UMEME used the proceeds from the IPO in 2012 to clear shareholder/Actis loans. So the equity funds have two bites at the cherry here. First, the huge dividends accruing from the increased profitability of Umeme and then the opportunity to extend “lucrative” loans to finance Umeme’s expansion drive.

The intentions of the new big shareholders give Uganda two big challenges; one is that electricity will increasingly become expensive. Umeme will be forced to ask the Electricity Regulatory Authority (ERA) to adjustment the tariff to cover both their operational costs, financing costs, and the 20% return on investment enshrined in the concession agreement.

Secondly, Uganda is increasingly locking itself in the “too-big-to-fail” phenomenon that defined the financial and derivatives market in the West just before the financial crisis. Umeme has invested to the tune of US$224 million (over Shs500 billion) in the last eight years and says it intends to push that up to Shs1.1 Trillion in the next 10 years. UP to US$172 million or 76% of Umeme cumulative investment as at end of 2013 was undepreciated asset base. Umeme recovers its investments through the tariff methodology and at the end of the concession period, is entitled to buy-out amount to be paid in cash. Can government afford to compensate Umeme for the future undepreciated asset stock at the end of the concession agreement? Of course not. The Uganda government does not have that kind of money.  So it will have no choice but to extend the Umeme concession agreement by another 10 or 20 years.

NSSF involvement

What is the way forward? We need to applaud NSSF’s buy-in on Umeme but also put limits on shareholding levels for offshore investors and private equity funds. Foreign equity funds and off shore investors should not own more than 50% of the firm.

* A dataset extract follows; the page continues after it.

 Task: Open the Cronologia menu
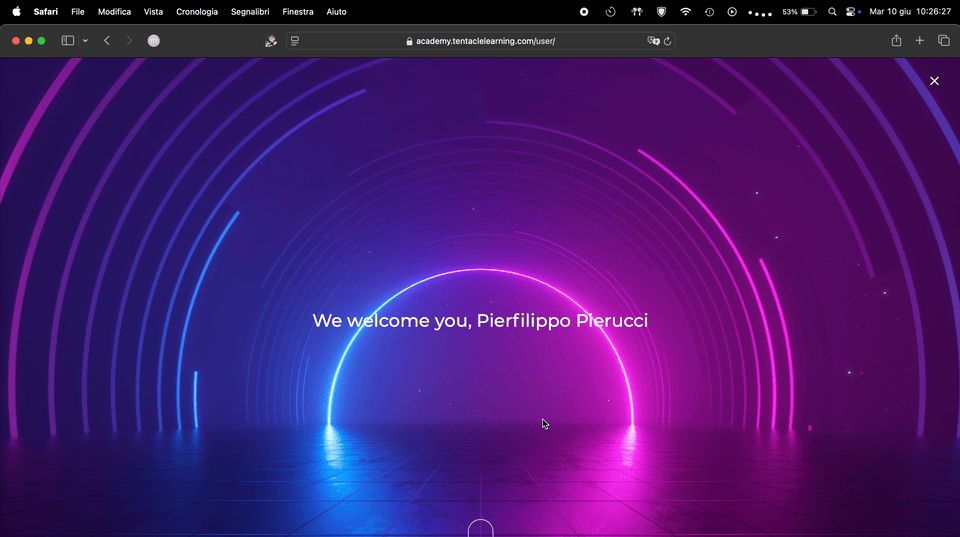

Let Umeme be owned by NSSF, local cooperatives, local pension funds, UPDF SACCOs, Teachers SACCO etc.  Tanzania has laws on limitation of shareholding on corporations in the country; we haven’t seen any capital flight or loss of FDI in Tanzania due to such legislation. This argument that the state needs to move out of the production of goods and services for public consumption is at the heart of the current crisis orchestrated by the free market fundamentalism crusade.

The economies in the Far East have demonstrated that the developmental state model embraced by China is the way to go for developing economies if they are to achieve shared prosperity. We need new approaches that are more communal and collective so that we all ride the wave of this growth and profitability accruing from the efficiency and innovation of entrepreneurship.

Prof. Mahmood Mamdani in his paper presented at the 2012 Annual  Joseph Mubiru Memorial Lecture organised by the Bank of Uganda, quoted Karl Polanyi‘s  book, `The Great Transformation’. Mamdani argued: “Polanyi was the first to point out that self-regulating markets are bound to lead to a social catastrophe. Polanyi began with the observation that the market is much older than capitalism. It has been around for thousands of years. Markets have coexisted with different kinds of economies and societies: capitalist, feudal, slave-owning, communal, all of them.

The distinguishing feature of all previous eras has been that societies have always regulated markets, set limits on their operation, and thus set limits on both private accumulation and widespread impoverishment. Only with capitalism has the market wrenched itself free of society. A consequence of this development has been gross enrichment of a few alongside mass poverty. A corollary of this process, we may say, is that regulation is now seen as the task of the state, and not of society.”   The effect of this privatisation of public goods and services paradigm, is that we now have these multi-billion equity funds that are owned by just a handful of rich and elite families in the west. When these guys come to town, it ain’t a game changer in the sense that Andrew Mwenda wants us to believe. It is actually game over for Uganda.